KI rechnet, der Mensch denkt
Künstliche Intelligenz, kurz KI, erkennt Gesichter und Fingerabdrücke, analysiert sprachliche Muster oder schlägt Musik anhand von Hörgewohnheiten vor. In der Industrie gilt KI als Schlüsseltechnologie für Wettbewerbsfähigkeit und arbeitet auch hier schon an vielen Stellen mit. Wie weit KI in Unternehmen bereits verbreitet ist und was Beschäftigte damit verbinden, war Gegenstand von zwei Forschungsprojekten, die Markus Hoppe von Input Consulting und Thomas Lühr vom ISF München vorstellten. Danach gab ein Drittel der Unternehmen an, dass sie KI bereits nutzen, und ein weiteres Fünftel plant den Einsatz von KI. 20 Fallstudien aus unterschiedlichen Branchen ergaben, dass die meisten Beschäftigten eher ­positiv auf KI schauen und sich davon Entlastung versprechen.

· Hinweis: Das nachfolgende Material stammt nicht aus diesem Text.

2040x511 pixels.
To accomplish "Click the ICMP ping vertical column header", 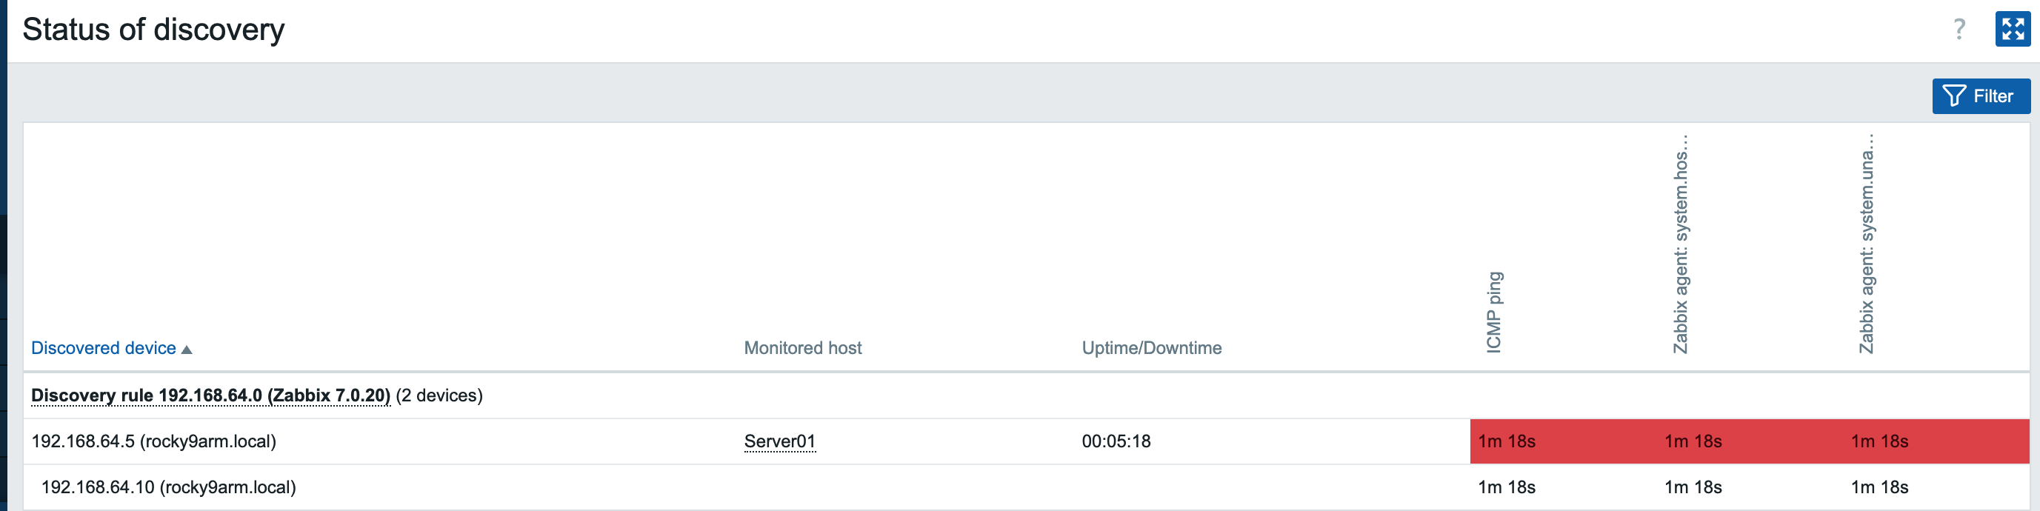I will click(1494, 312).
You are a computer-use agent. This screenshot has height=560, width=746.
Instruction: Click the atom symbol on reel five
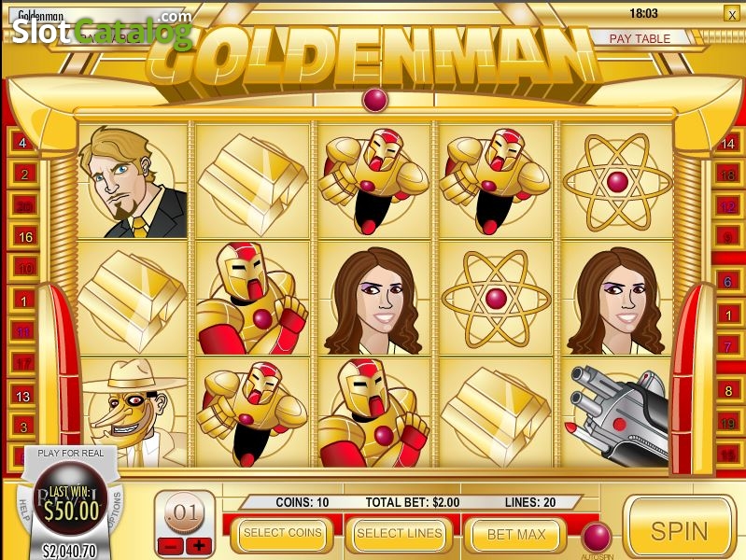(x=617, y=182)
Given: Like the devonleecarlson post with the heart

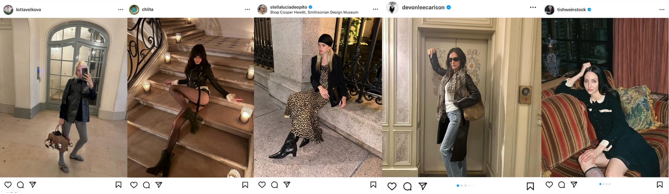Looking at the screenshot, I should point(392,186).
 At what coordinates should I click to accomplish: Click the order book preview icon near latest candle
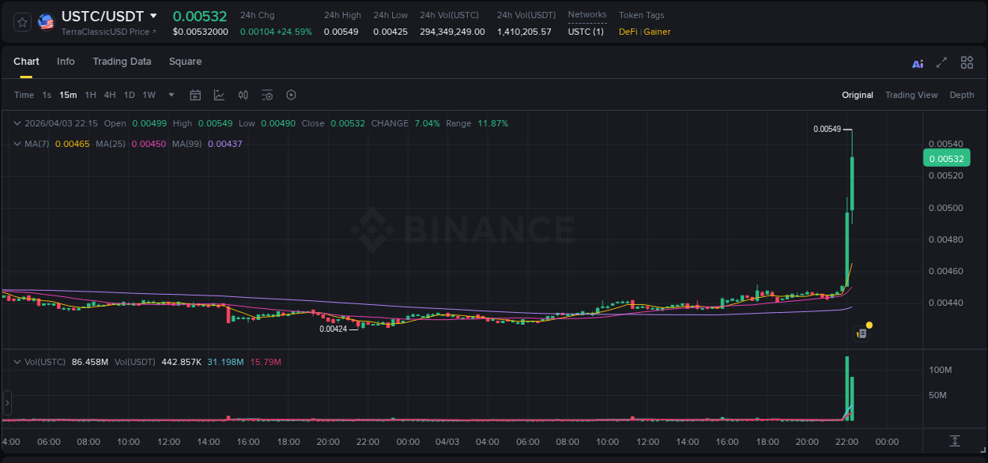861,333
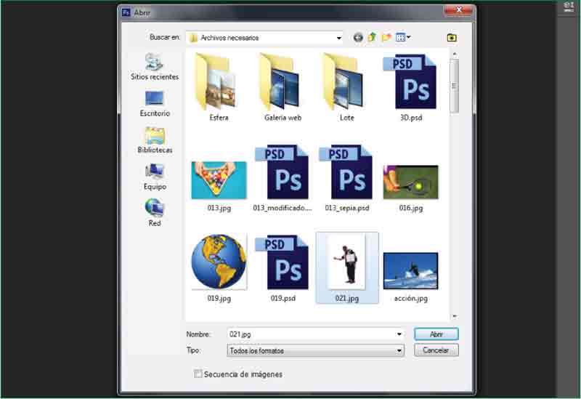Viewport: 581px width, 399px height.
Task: Click the file list vertical scrollbar
Action: (455, 86)
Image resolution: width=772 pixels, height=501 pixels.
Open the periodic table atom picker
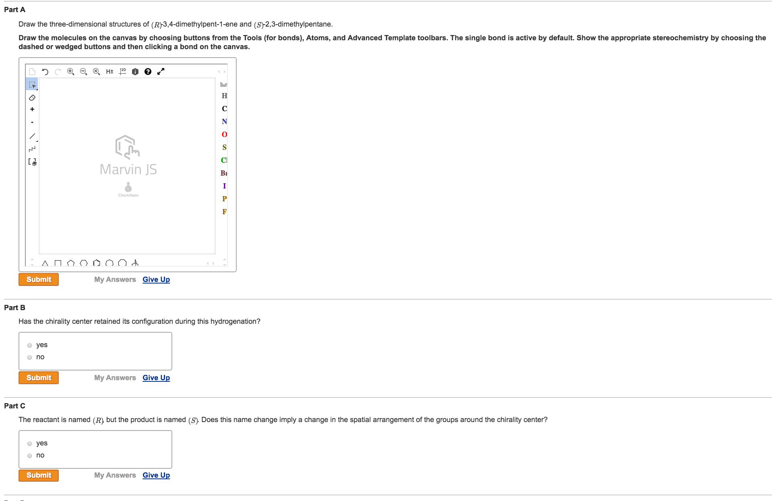click(224, 85)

Entlastung durch KI sei allerdings keineswegs ein Selbstläufer, konstatierte Gabi Schilling vom Zukunftszentrum KI der IG Metall NRW: „Technik allein verbessert keine Arbeitsbedingungen.“ Es komme darauf an, sie so zu gestalten, dass sie zum Unternehmen passt. Dafür brauchen Betriebsräte das Wissen der Beschäftigten über ihre Arbeit und mehr als ein Vorschlagsrecht. Ähnlich argumentierte die DGB-Vorsitzende Yasmin Fahimi, die betonte, dass die Beschäftigten die Erbauer der Transformation sind. „Die Ausweitung der Mitbestimmungsrechte ist eine Gelingensbedingung für diesen Wandel“, sagte sie.

Lars Schatilow, Gründer von Human Friendly Automation (HFA), kritisierte: „In den letzten 30 Jahren ging es nur darum, dass Beschäftigte die Technik bedienen können, und nicht darum, was die Technik mit den Menschen macht.“ Barbara Langes vom ISF München wies darauf hin, dass es nicht nur um Technik gehe, sondern auch um Qualifizierung. Lars Schatilow würde allerdings noch einen Schritt zwischenschalten. „Ich muss die Menschen fragen, was sie an ihrer Arbeit mögen“, sagte der Gründer von HFA, „um sie dann auf eine Position hin zu qualifizieren, die ihnen das wieder bietet.“

Die Beispiele zeigten, dass Betriebsräte KI gestalten können, wenn sie rechtzeitig einbezogen werden und das notwendige Wissen haben. Dazu ermunterte auch Birgit Bäumker, Betriebsratsvorsitzende bei Miele in Oelde, alle Betriebsräte: „Wir müssen vor neuen Projekten keine Angst haben. Wir müssen nur Beratung und Qualifizierung nutzen.“

Wichtig war den meisten, dass die Ergebnisse der Algorithmen nachvollziehbar sind und kontrolliert werden. Die Maschine errechnet Vorschläge, entscheiden muss der Mensch.